Annals of the New York Academy of Sciences

DOI

10.1111/nyas.14974

PMID

36961472

PMCID

PMC10715677

PubMedCentral® Posted Date

12-12-2023

PubMedCentral® Full Text Version

Author MSS

Published Open-Access

yes

Keywords

Humans, Exosomes, Extracellular Vesicles, Cell-Derived Microparticles, RNA, exomere, exosome, extracellular RNA, extracellular vesicle, mitovesicle, supermere

Abstract

Extracellular vesicles (EVs) are small, lipid-bilayer-bound particles released by cells that can contain important bioactive molecules, including lipids, RNAs, and proteins. Once released in the extracellular environment, EVs can act as messengers locally as well as to distant tissues to coordinate tissue homeostasis and systemic responses. There is a growing interest in not only understanding the physiology of EVs as signaling particles but also leveraging them as minimally invasive diagnostic and prognostic biomarkers (e.g., they can be found in biofluids) and drug-delivery vehicles.
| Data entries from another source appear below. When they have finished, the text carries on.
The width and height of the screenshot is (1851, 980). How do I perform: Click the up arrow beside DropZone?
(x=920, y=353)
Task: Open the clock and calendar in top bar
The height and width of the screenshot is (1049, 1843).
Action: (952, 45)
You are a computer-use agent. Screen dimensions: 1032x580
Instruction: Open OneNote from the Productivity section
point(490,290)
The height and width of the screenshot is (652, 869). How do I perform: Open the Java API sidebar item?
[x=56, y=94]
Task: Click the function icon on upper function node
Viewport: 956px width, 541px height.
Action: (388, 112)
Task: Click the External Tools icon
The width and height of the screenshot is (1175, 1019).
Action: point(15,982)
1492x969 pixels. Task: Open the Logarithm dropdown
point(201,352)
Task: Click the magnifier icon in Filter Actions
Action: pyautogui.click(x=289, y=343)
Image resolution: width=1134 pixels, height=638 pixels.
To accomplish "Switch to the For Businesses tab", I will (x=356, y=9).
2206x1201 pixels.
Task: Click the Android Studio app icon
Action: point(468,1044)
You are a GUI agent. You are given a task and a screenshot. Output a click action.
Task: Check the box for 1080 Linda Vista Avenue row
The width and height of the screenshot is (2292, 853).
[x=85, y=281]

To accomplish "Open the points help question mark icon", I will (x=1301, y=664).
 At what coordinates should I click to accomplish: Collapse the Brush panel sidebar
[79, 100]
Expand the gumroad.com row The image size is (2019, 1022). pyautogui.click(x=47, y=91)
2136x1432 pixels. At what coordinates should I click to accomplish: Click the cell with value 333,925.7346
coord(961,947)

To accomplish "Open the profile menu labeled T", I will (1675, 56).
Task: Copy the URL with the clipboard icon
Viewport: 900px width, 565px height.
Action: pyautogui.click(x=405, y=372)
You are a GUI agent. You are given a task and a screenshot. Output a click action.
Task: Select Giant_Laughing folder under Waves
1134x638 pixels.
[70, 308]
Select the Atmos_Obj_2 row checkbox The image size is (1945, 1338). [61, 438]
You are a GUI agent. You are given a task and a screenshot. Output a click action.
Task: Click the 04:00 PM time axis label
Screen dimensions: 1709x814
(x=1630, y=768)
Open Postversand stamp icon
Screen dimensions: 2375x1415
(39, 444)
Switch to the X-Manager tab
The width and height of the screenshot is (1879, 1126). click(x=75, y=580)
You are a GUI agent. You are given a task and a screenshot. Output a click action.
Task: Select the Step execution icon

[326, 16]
On October 30-November 2, 2022, researchers in the EV field convened for the Keystone symposium "Exosomes, Microvesicles, and Other Extracellular Vesicles" to discuss developing standardized language and methodology, new data on the basic biology of EVs and potential clinical utility, as well as novel technologies to isolate and characterize EVs.